Aktivitas tambang batu bara

Oleh: Jumardi Putra*

Segalanya menjadi demikian jelas. Sekalipun lapangan usaha tambang dan galian, termasuk batu bara di dalamnya, menjadi penopang nomor dua struktur perekonomian Jambi tahun 2022 dengan porsi 19,29 persen, di bawah lapangan usaha pertanian, kehutanan, dan perikanan sebesar 30,25 persen, kontribusi sektor tambang batu bara di Jambi masih belum sebanding dengan besarnya beban lingkungan, ekonomi, sosial dan resiko keselamatan warga yang melibatkan transportasi batu bara di jalan-jalan publik.

Di sisi lain, tata kelola sumber daya alam di Jambi juga dihadang oleh tambang-tambang liar serta industri ekstraktif lainnya yang kian masif. Meski target maupun realisasi produksi batu bara dua tahun terakhir menurun dan masih jauh dari target yang ditetapkan Kementerian Energi dan Sumber Daya Mineral (ESDM), itu bukan berarti cadangan batu bara Jambi yang mencapai 1,9 miliar ton, yang tersebar di beberapa kabupaten di wilayah Provinsi Jambi bebas dari potensi kerusakan alam seiring tingginya permintaan batubara dari negara-negara lain. Apatah lagi, kran investasi di bidang sumber daya alam dibuka secara besar-besaran sejalan upaya pemerintah pusat menggenjot sumber penerimaan negara dari sektor energi tak terbarukan (non-renewable) itu (baca di sini: https://jamberita.com/read/2023/03/22/5977441/polemik-angkutan-batu-bara-dan-halhal-yang-tak-selesai).

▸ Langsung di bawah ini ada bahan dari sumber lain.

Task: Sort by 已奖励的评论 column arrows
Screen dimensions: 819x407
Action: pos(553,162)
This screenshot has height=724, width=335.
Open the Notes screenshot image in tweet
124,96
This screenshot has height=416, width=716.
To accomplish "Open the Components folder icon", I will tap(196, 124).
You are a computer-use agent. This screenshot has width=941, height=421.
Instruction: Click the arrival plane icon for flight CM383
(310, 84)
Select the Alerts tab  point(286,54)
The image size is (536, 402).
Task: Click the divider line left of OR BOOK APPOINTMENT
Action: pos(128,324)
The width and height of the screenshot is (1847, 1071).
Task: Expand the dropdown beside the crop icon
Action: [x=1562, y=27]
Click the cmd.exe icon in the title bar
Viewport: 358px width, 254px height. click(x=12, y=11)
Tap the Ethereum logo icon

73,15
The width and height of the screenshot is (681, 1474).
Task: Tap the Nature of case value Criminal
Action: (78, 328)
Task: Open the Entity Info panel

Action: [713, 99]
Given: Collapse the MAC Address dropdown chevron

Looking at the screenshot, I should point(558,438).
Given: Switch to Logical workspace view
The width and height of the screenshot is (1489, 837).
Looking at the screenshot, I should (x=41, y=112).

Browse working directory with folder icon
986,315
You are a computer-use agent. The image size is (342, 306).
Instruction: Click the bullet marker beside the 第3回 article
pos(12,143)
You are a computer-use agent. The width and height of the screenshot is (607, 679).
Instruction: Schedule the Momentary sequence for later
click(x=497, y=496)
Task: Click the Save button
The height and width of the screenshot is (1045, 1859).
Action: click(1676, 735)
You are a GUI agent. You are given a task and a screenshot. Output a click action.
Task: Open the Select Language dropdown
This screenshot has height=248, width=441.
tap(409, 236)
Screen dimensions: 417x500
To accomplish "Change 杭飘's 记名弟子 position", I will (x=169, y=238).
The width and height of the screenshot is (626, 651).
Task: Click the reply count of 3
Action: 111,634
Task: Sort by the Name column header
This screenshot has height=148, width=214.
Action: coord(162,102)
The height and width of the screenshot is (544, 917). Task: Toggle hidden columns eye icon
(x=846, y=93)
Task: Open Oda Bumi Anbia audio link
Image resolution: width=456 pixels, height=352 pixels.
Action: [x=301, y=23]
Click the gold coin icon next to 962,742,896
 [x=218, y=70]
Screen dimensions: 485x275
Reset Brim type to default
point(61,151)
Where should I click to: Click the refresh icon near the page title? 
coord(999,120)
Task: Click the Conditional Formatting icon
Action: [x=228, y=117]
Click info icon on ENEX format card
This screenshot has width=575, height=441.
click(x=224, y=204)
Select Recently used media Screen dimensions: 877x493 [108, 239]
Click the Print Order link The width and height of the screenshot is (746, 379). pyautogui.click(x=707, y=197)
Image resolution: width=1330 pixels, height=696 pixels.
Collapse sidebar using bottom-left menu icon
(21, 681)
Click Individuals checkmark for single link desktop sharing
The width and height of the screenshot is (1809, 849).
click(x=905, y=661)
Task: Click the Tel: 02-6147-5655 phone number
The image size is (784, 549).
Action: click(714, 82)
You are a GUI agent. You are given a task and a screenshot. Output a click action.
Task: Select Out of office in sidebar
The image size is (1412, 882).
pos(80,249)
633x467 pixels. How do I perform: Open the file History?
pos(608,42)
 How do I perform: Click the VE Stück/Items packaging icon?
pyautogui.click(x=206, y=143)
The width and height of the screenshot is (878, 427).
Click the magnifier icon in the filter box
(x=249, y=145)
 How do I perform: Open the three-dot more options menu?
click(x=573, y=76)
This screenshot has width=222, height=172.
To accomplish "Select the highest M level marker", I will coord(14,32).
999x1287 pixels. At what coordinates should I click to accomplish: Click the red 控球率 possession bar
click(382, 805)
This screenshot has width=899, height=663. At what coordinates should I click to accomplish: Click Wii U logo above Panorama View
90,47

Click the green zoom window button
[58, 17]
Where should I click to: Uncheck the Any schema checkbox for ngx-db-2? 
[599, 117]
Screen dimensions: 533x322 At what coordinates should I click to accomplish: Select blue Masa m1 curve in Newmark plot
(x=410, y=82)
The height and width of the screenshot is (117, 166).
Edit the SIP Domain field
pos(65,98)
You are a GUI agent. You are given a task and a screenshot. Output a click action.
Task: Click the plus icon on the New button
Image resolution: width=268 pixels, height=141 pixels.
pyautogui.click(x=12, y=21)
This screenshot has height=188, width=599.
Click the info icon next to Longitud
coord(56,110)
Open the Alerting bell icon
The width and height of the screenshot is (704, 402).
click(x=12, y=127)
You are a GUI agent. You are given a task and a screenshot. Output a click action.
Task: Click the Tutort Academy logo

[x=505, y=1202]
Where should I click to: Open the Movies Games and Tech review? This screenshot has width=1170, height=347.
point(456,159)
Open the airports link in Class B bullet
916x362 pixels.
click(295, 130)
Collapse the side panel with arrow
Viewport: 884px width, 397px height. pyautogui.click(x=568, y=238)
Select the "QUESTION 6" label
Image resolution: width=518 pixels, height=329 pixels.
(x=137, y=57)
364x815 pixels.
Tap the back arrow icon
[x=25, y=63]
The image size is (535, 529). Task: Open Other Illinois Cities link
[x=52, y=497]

Sebagai negara berkembang, investasi menjadi tidak terelakkan untuk melakukan percepatan dan pemerataan pembangunan, namun pemerintah pusat maupun pemerintah provinsi Jambi dan kabupaten penghasil batu bara seperti Sarolangun, Bungo, Tebo, Batanghari, Muaro Jambi, dan Tanjungjabung Barat, harus mempertegas penerapan tanggung jawab investor agar tidak berlarut-larut membebani keuangan daerah sekaligus memastikan jaminan keberlangsungan alam, lingkungan dan kebangunan ekonomi warga tempatan. Begitu juga kewajiban bagi pemegang IUP maupun IUPK membangun jalan khusus batu bara sehingga tidak lagi memakai jalan umum, yang nyata-nyata telah menghambat mobilitas penduduk dan membuat roda ekonomi bergerak lamban.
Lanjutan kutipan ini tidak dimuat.